[start of Data extract]
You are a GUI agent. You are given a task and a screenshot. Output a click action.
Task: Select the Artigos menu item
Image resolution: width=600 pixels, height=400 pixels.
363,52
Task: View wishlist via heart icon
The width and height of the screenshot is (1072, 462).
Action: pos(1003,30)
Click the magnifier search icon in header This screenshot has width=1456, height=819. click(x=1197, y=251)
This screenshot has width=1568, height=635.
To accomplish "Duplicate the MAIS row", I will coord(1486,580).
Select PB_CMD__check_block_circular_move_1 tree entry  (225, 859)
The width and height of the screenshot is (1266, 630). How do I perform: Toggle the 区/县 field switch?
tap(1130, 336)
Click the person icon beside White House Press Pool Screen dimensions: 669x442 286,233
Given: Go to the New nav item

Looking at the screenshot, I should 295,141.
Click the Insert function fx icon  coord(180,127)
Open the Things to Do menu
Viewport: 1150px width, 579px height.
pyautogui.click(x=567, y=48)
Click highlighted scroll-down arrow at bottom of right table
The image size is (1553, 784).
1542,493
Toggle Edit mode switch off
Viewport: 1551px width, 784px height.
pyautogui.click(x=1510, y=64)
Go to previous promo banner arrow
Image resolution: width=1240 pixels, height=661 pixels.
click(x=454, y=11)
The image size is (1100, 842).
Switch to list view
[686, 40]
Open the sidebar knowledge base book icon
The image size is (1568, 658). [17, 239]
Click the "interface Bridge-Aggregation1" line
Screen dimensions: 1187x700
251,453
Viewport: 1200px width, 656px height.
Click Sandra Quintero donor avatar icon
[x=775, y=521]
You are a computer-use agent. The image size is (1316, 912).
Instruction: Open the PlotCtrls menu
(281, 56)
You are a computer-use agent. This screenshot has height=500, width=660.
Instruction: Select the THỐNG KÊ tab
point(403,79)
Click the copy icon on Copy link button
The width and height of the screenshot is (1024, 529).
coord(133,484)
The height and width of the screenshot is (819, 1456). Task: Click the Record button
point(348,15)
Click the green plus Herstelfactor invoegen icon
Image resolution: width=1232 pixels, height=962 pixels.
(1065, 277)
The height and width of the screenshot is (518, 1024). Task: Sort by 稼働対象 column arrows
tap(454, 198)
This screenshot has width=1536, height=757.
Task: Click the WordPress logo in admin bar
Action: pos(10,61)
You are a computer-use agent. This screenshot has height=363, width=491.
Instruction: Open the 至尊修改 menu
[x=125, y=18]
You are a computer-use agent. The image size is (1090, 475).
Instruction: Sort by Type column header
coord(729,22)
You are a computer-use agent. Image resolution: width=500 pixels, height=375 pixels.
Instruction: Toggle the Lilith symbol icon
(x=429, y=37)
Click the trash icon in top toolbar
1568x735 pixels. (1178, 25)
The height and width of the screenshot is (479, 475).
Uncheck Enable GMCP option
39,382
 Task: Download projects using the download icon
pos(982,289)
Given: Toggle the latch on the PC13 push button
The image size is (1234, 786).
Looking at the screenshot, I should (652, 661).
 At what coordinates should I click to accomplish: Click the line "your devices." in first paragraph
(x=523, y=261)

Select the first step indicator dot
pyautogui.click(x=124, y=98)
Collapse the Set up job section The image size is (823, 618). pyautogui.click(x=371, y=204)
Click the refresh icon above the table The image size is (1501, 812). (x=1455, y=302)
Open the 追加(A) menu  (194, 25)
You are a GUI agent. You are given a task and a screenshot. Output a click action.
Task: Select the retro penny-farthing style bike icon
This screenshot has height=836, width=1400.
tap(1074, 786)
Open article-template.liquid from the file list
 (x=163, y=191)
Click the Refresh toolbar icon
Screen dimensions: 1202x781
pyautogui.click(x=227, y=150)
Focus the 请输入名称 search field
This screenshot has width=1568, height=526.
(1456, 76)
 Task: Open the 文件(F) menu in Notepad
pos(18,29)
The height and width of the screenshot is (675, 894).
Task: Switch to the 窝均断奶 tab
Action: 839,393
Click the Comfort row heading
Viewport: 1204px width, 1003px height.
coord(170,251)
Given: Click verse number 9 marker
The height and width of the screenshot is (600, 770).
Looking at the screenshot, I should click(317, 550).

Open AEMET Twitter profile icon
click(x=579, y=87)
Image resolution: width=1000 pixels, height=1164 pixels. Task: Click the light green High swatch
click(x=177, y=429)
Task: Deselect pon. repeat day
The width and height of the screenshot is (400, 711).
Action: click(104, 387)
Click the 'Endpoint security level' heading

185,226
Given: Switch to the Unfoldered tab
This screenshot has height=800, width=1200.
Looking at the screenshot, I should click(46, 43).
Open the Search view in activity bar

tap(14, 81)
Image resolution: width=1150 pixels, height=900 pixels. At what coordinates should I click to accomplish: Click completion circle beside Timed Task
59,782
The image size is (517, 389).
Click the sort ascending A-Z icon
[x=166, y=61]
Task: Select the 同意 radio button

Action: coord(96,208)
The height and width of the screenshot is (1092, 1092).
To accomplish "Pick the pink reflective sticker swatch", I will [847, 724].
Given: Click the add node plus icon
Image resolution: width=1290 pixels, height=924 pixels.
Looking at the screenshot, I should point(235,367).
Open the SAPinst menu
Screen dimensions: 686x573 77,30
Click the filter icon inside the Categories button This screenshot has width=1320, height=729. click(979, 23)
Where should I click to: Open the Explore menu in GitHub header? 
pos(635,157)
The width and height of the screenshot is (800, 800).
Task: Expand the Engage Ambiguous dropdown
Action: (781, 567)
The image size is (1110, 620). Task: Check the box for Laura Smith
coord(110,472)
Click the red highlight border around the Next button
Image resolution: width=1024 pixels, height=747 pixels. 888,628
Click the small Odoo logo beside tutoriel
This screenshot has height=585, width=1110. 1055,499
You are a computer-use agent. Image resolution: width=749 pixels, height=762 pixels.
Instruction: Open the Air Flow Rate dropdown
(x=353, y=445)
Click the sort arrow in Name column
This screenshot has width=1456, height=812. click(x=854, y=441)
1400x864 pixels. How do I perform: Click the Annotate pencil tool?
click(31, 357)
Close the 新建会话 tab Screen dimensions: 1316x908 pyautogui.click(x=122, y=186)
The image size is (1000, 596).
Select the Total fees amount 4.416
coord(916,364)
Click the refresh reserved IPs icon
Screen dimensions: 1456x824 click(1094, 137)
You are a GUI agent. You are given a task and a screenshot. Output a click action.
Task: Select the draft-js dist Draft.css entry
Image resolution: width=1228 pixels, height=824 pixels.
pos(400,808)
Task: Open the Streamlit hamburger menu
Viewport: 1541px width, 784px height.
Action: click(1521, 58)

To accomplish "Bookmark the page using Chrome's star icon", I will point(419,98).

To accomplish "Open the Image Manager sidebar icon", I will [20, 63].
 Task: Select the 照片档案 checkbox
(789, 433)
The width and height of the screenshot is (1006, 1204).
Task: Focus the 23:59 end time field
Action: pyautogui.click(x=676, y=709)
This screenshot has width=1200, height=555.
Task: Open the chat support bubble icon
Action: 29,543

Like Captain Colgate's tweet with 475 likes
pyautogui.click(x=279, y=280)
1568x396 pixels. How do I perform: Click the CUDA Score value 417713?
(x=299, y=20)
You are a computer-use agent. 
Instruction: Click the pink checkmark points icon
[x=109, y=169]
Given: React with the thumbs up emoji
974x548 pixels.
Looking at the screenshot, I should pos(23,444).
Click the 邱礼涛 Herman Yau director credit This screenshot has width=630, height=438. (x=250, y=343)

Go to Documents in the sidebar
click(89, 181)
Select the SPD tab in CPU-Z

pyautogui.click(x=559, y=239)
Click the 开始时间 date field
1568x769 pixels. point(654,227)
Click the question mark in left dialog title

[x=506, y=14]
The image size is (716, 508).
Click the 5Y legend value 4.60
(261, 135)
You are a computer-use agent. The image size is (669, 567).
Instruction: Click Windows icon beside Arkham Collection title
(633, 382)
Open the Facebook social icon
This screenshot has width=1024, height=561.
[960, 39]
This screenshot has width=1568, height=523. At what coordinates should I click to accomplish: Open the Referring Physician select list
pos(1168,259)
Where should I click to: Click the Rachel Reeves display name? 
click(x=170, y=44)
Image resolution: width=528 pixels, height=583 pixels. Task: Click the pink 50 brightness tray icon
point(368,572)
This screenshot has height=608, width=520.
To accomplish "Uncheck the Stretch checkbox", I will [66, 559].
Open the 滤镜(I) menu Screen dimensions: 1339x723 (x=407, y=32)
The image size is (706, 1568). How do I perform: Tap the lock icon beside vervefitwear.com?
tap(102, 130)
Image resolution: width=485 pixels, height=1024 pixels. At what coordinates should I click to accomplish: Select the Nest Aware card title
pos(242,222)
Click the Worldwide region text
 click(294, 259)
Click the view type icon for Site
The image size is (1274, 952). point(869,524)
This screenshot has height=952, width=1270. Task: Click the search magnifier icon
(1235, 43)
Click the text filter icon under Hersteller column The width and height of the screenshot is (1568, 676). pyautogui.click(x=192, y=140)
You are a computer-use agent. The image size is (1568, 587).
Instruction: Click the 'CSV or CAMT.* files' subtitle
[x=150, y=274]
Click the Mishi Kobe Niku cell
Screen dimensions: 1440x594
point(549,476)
[end of Data extract]
*Exercise instructions*. Reproduce the rows above verbatim, starting at the line containing "Click the small Odoo logo beside tutoriel" and ending at the line containing "pyautogui.click(x=279, y=280)".

*Output of the task*.
Click the small Odoo logo beside tutoriel
This screenshot has height=585, width=1110. 1055,499
You are a computer-use agent. Image resolution: width=749 pixels, height=762 pixels.
Instruction: Open the Air Flow Rate dropdown
(x=353, y=445)
Click the sort arrow in Name column
This screenshot has width=1456, height=812. click(x=854, y=441)
1400x864 pixels. How do I perform: Click the Annotate pencil tool?
click(31, 357)
Close the 新建会话 tab Screen dimensions: 1316x908 pyautogui.click(x=122, y=186)
The image size is (1000, 596).
Select the Total fees amount 4.416
coord(916,364)
Click the refresh reserved IPs icon
Screen dimensions: 1456x824 click(1094, 137)
You are a GUI agent. You are given a task and a screenshot. Output a click action.
Task: Select the draft-js dist Draft.css entry
Image resolution: width=1228 pixels, height=824 pixels.
pos(400,808)
Task: Open the Streamlit hamburger menu
Viewport: 1541px width, 784px height.
Action: click(1521, 58)

To accomplish "Bookmark the page using Chrome's star icon", I will point(419,98).

To accomplish "Open the Image Manager sidebar icon", I will [20, 63].
 Task: Select the 照片档案 checkbox
(789, 433)
The width and height of the screenshot is (1006, 1204).
Task: Focus the 23:59 end time field
Action: pyautogui.click(x=676, y=709)
This screenshot has width=1200, height=555.
Task: Open the chat support bubble icon
Action: 29,543

Like Captain Colgate's tweet with 475 likes
pyautogui.click(x=279, y=280)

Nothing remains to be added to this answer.